**Task item:** Transcribe the data below verbatim from the line with "Instruction: Select the text 'SiteAuditBot'" to the line with "Given: Edit Chapter 4 goal topics". Include both of those lines.

**Dataset entries:**
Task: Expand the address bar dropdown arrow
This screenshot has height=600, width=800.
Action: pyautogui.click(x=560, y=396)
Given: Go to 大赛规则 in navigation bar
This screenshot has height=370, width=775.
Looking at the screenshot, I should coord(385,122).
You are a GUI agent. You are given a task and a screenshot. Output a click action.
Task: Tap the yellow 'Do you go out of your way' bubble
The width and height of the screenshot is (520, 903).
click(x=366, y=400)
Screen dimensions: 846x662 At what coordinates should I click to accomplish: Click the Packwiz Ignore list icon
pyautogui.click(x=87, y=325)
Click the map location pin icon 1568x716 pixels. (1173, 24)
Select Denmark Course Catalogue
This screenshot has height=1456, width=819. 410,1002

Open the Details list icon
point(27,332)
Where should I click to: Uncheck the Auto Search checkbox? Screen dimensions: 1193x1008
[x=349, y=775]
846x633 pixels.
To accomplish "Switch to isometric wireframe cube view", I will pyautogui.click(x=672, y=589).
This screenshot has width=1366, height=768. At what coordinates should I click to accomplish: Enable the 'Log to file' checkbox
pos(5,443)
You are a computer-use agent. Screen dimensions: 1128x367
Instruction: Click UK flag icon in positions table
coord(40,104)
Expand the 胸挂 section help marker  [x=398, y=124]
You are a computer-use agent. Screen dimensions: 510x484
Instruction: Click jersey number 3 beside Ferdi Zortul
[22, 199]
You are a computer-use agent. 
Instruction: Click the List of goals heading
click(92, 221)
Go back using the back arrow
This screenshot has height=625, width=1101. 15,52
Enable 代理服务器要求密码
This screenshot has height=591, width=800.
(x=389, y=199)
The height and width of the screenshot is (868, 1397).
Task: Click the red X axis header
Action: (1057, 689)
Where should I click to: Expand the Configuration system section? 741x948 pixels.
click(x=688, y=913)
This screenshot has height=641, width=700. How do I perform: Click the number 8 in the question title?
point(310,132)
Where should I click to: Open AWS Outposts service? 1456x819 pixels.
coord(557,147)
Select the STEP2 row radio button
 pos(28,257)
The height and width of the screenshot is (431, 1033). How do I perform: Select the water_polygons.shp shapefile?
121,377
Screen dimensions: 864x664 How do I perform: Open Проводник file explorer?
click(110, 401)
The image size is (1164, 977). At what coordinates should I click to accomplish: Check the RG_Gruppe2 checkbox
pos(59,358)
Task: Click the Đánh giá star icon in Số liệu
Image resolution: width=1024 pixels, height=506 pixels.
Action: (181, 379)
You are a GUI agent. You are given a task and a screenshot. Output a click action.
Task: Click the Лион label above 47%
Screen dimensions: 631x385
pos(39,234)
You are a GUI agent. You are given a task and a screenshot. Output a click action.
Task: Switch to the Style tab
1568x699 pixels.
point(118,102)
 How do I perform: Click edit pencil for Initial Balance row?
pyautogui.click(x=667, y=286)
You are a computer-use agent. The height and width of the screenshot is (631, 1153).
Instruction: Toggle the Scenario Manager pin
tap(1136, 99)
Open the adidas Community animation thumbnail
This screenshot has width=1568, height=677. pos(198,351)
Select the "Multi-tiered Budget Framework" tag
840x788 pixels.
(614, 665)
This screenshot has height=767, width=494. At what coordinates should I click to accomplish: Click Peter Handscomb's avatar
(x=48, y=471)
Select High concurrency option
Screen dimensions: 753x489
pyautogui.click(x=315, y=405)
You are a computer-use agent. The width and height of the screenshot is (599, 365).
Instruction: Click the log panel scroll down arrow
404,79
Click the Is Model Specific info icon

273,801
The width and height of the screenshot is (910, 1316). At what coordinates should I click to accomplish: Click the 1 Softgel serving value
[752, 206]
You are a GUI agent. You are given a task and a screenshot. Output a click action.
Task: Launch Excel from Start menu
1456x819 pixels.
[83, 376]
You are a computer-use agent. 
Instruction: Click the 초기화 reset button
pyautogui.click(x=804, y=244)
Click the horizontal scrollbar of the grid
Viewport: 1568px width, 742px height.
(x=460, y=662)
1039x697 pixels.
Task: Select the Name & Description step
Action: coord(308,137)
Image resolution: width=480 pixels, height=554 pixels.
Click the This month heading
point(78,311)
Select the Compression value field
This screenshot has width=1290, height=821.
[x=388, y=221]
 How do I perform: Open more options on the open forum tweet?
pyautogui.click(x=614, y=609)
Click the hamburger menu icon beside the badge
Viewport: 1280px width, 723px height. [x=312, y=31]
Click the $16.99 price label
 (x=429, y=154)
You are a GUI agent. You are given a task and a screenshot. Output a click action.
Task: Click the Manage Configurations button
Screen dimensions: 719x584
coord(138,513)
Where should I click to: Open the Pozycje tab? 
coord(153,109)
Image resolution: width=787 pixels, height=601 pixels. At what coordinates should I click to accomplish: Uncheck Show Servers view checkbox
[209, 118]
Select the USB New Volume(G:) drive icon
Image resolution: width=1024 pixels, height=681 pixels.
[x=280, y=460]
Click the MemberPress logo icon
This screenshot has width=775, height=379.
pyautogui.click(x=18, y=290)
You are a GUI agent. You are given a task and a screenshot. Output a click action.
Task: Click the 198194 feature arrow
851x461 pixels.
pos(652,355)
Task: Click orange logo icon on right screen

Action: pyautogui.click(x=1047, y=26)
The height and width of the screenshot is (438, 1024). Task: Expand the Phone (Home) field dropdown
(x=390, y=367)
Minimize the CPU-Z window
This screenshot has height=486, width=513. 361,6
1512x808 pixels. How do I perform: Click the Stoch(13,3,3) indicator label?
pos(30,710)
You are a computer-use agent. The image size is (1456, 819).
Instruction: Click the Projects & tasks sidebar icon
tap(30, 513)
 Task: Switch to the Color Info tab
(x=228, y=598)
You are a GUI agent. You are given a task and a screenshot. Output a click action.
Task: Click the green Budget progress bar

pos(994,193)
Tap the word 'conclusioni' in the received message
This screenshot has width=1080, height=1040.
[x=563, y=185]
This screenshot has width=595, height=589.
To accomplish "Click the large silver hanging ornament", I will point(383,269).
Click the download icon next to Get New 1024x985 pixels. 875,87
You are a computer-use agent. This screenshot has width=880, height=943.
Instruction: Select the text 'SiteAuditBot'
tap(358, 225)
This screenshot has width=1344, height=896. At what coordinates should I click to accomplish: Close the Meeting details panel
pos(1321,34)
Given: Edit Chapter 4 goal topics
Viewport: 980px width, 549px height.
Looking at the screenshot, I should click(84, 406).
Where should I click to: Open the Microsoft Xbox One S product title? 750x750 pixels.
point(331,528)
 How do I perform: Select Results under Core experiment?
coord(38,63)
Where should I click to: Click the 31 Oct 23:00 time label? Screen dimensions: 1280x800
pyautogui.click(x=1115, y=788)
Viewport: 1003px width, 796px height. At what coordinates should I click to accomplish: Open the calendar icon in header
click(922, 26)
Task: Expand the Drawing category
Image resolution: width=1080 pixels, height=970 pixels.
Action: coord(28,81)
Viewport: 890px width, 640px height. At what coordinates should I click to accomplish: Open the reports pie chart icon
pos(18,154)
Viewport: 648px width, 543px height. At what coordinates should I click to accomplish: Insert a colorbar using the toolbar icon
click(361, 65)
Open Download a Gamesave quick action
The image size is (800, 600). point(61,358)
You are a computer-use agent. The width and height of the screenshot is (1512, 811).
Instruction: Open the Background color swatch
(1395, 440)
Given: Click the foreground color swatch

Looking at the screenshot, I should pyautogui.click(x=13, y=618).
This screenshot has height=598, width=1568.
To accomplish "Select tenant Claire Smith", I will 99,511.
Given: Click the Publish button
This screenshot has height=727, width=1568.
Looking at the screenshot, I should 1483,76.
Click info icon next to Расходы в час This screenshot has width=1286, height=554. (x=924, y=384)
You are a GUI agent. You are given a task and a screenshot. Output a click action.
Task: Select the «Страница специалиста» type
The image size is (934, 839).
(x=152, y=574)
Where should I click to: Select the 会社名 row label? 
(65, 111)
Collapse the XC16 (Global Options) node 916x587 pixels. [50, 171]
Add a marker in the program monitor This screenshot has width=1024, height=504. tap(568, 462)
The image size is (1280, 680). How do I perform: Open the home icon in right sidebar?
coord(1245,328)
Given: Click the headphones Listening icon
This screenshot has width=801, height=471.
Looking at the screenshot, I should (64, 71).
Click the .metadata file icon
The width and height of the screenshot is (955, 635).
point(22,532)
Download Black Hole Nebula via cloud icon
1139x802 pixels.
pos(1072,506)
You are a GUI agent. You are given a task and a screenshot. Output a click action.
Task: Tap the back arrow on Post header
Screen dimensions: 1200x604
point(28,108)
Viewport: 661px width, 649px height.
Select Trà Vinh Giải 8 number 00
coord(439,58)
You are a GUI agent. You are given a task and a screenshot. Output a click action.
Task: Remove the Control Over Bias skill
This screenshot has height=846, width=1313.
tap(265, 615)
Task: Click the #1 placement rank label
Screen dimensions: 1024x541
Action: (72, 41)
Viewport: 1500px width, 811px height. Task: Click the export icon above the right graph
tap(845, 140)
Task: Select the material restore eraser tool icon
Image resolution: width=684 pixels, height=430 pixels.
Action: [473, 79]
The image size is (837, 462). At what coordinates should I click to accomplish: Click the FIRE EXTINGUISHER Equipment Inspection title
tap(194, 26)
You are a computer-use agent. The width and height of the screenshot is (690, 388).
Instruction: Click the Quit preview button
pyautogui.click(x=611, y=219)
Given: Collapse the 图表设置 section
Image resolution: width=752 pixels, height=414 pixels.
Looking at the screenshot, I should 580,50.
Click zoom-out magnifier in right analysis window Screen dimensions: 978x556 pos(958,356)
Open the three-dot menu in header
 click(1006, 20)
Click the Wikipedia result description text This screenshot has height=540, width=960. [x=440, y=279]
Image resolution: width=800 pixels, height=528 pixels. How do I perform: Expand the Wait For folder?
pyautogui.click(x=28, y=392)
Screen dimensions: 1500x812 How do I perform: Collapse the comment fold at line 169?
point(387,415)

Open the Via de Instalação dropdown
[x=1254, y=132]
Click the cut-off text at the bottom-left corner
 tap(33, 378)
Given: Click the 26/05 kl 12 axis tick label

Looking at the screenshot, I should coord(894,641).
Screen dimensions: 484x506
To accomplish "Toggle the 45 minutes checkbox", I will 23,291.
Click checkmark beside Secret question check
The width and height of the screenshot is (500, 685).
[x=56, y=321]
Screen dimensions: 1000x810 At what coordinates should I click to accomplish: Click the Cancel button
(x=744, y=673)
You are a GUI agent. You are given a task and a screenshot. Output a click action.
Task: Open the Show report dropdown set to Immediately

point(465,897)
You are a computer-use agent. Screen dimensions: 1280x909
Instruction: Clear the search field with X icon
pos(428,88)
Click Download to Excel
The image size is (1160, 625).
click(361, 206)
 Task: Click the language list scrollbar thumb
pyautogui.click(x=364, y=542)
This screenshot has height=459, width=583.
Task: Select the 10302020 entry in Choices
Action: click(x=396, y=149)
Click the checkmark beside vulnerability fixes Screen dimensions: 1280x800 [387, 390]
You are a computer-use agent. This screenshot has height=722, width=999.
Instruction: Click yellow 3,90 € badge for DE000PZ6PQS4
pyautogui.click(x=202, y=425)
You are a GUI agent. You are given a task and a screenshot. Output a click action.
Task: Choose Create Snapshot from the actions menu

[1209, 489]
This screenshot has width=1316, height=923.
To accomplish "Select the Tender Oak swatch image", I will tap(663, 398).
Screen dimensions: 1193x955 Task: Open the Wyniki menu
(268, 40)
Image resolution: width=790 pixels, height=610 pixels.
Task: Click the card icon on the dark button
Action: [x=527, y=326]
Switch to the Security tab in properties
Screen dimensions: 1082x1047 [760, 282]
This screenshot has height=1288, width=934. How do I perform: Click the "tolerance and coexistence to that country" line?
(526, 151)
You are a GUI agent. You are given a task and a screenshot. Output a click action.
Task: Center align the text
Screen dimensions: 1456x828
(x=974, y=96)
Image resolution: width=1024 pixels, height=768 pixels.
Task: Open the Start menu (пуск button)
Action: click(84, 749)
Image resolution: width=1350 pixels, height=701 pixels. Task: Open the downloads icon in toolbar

**Expected answer:**
Instruction: Select the text 'SiteAuditBot'
tap(358, 225)
This screenshot has width=1344, height=896. At what coordinates should I click to accomplish: Close the Meeting details panel
pos(1321,34)
Given: Edit Chapter 4 goal topics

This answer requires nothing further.